• [Exercise description] Set out each line from the following listing that includes the word "Start".

• [Data shown]
__________________________________________________
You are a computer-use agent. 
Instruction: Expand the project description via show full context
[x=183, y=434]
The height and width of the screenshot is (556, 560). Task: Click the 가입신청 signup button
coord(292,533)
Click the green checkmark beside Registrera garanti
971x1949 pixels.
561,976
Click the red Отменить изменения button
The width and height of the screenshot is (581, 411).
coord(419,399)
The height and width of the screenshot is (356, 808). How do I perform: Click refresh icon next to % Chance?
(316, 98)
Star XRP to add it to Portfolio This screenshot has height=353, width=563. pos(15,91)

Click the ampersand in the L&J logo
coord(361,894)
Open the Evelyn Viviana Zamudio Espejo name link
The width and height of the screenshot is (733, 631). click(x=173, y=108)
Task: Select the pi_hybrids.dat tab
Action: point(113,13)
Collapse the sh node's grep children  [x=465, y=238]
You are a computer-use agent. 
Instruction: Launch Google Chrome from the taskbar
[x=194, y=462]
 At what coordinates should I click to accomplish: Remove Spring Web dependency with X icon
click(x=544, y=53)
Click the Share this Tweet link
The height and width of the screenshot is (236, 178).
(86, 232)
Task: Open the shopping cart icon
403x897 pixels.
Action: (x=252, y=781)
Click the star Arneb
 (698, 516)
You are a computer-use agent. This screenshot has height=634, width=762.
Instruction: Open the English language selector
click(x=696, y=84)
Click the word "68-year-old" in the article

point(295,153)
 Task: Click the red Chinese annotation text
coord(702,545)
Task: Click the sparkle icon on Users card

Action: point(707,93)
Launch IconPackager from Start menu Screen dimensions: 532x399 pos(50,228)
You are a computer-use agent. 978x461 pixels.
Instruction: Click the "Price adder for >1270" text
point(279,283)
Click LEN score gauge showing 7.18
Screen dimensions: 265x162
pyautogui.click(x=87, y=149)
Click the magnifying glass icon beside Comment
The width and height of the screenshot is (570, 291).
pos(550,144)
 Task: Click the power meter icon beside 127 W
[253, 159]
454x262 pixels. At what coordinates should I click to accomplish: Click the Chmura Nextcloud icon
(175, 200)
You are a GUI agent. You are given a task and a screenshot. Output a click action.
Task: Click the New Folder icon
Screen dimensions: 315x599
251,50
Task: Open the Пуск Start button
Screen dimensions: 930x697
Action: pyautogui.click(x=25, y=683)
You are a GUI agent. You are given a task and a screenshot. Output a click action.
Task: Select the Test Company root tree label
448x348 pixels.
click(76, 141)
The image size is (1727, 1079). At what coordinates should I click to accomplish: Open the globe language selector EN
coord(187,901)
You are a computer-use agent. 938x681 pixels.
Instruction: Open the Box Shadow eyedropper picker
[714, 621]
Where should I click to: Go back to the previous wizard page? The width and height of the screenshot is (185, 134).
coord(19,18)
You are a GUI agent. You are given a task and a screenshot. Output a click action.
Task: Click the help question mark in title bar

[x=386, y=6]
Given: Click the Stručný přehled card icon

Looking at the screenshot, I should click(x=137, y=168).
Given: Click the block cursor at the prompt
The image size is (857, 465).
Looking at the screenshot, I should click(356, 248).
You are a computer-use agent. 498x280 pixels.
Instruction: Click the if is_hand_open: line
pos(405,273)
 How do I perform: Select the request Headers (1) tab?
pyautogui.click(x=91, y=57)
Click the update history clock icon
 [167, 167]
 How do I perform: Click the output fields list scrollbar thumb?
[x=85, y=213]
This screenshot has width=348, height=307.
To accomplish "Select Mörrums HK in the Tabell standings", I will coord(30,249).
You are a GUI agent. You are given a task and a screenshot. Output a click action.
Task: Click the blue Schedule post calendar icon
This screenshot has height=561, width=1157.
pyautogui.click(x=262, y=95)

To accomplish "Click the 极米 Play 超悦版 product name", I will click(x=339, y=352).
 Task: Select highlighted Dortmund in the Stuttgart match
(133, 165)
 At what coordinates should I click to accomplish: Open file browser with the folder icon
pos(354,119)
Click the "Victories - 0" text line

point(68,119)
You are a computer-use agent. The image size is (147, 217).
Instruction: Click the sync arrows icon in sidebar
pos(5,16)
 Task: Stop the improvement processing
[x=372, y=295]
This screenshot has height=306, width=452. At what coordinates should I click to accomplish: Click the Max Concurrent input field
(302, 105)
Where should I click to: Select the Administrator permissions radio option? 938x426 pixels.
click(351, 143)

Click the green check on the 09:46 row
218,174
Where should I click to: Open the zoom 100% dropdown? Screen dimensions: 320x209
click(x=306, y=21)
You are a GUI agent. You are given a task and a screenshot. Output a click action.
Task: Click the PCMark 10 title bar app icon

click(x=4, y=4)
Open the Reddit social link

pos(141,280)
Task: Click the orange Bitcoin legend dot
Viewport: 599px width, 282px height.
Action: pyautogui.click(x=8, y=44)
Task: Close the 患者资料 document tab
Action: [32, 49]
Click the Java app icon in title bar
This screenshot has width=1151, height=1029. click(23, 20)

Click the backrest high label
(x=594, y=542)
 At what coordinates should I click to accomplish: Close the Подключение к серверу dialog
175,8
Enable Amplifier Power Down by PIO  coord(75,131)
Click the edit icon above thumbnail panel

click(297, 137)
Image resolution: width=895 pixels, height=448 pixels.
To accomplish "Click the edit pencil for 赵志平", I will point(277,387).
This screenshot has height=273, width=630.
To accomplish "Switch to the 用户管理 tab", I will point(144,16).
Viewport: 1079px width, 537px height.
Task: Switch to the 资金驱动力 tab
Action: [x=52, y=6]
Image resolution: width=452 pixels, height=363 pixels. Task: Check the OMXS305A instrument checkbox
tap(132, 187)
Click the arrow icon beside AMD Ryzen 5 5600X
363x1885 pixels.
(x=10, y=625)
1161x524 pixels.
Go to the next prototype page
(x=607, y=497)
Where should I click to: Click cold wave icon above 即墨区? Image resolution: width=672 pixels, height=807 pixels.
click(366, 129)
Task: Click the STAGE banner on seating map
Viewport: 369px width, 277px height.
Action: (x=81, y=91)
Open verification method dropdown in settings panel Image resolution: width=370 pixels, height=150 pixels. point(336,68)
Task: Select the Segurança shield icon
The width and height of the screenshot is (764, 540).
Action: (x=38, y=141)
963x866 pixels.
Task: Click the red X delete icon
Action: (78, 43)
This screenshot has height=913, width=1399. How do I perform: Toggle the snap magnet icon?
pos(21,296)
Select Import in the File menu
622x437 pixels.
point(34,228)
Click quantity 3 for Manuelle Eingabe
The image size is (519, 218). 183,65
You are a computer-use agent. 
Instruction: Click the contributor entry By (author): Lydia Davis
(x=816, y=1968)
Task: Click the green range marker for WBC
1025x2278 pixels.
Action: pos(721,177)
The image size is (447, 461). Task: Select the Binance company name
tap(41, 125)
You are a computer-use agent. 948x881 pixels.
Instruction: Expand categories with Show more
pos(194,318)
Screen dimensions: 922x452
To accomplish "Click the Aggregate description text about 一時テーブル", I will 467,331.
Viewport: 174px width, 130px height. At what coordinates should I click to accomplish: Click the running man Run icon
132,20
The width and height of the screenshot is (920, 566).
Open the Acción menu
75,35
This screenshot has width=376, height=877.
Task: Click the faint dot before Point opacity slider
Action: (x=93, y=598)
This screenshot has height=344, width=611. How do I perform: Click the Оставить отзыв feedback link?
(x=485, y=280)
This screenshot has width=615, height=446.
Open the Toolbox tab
__________________________________________________
• [Reply to the exercise]
Launch IconPackager from Start menu Screen dimensions: 532x399 pos(50,228)
Task: Open the Пуск Start button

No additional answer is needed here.